Scene from terror shooting near Hebron - Nov. 13
A former top defense aide to Prime Minister Benjamin Netanyahu told Army Radio on Friday that Israel "unfortunately will have to learn to live with a situation" in which its civilians are targeted by Palestinian gunmen on West Bank roadways.
Speaking just hours after a deadly shooting claimed the lives of an Israeli father and son in the southern West Bank, Maj. Gen. (res.) Yaakov Amidror, the former national security adviser to Netanyahu, said that any talk of "a magic solution" - be it the death penalty for terrorists or increased construction in West Bank settlements - is futile.
"There isn't anything that we can do tomorrow morning," Amidror said. "This isn't like what we experienced [during the second intifada] in 2002, when we had many more deaths. In one month, we had over 100 killed, but it was clear what had to be done."
Amidror was referring to Operation Defensive Shield, the large-scale re-occupation of Palestinian areas in the West Bank following a rash of deadly suicide bombings in a number of Israeli cities.
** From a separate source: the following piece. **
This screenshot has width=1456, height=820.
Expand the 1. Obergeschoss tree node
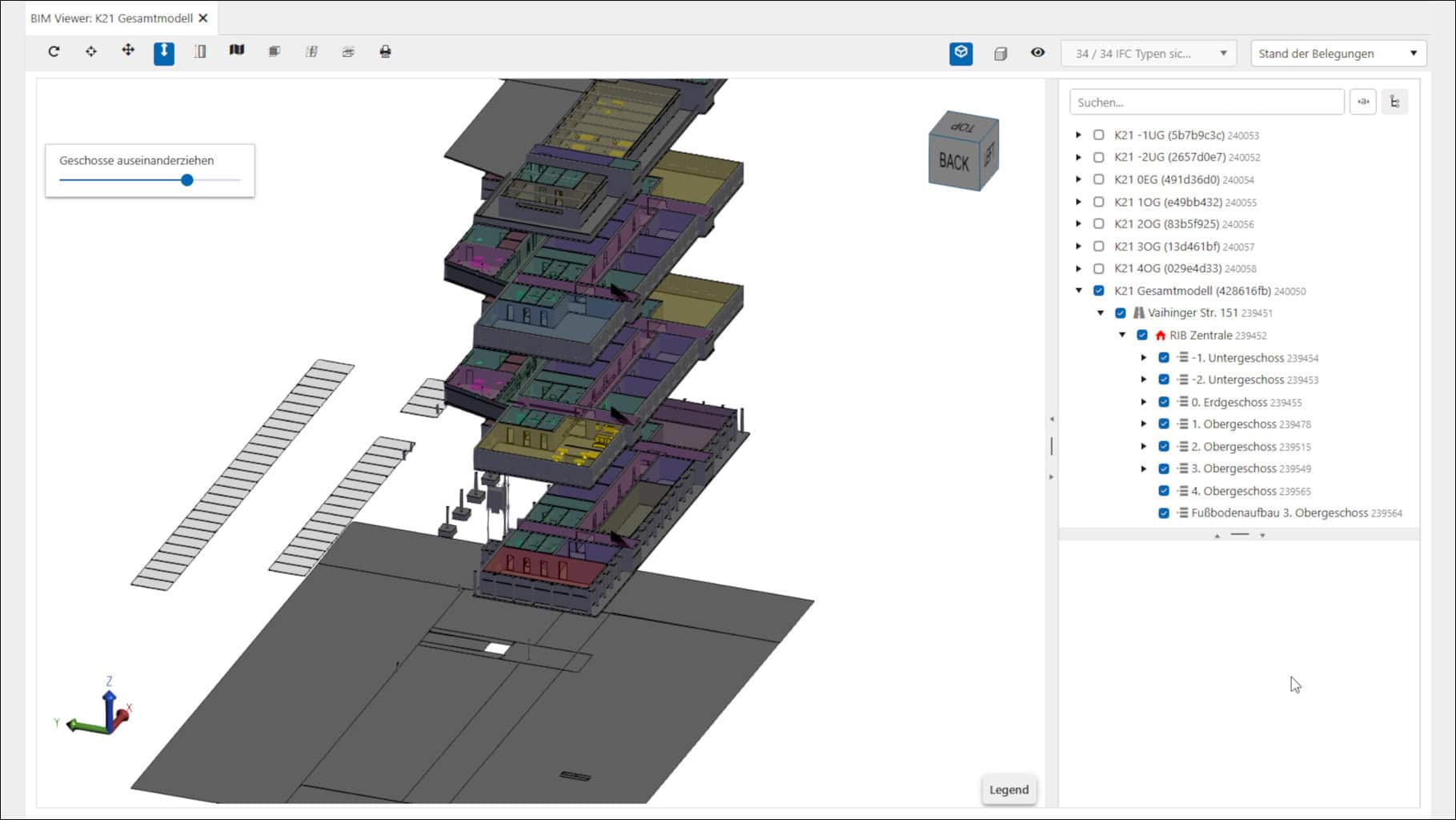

"There is no silver bullet, that one thing that we can do so that the problem will be solved," Amidror told Army Radio. "I hear my colleagues in the Jewish settler leadership saying, 'Let's build.' Okay, if someone believes that the right to do politically is to build, then they will think that whether there are attacks or not. But it's an illusion to think that building will stop the attacks."
Yisrael Beytenu chief Avigdor Liberman as well as other figures on the Right have proposed that Israel adopt the death penalty for nationalist-motivated crimes, but the former head of research at Military Intelligence says that such a policy would be fruitless.
"The death penalty won't deter terrorists," Amidror said. "The State of Israel doesn't have that one grand thing that it can do. There is no magic solution. Unfortunately, we are going to have to get used to this situation."
"It will take time, but the other side will eventually understand that it won't gain a thing," he said.
Liberman blamed government policy on Friday for encouraging acts of violence like the shooting death near Hebron.
"The attack is a direct consequence of the government's decision to pursue a policy of containment rather than a policy of vanquishing [terrorism]," Liberman said.
The former foreign minister accused Prime Minister Benjamin Netanyahu and Defense Minister Moshe Ya'alon of "granting immunity" to  Hamas leaders in Gaza "who praise the murder of Jews and send Palestinians to clash with IDF troops along the Gaza border fence."
"That's not the way to fight terrorism," Liberman said.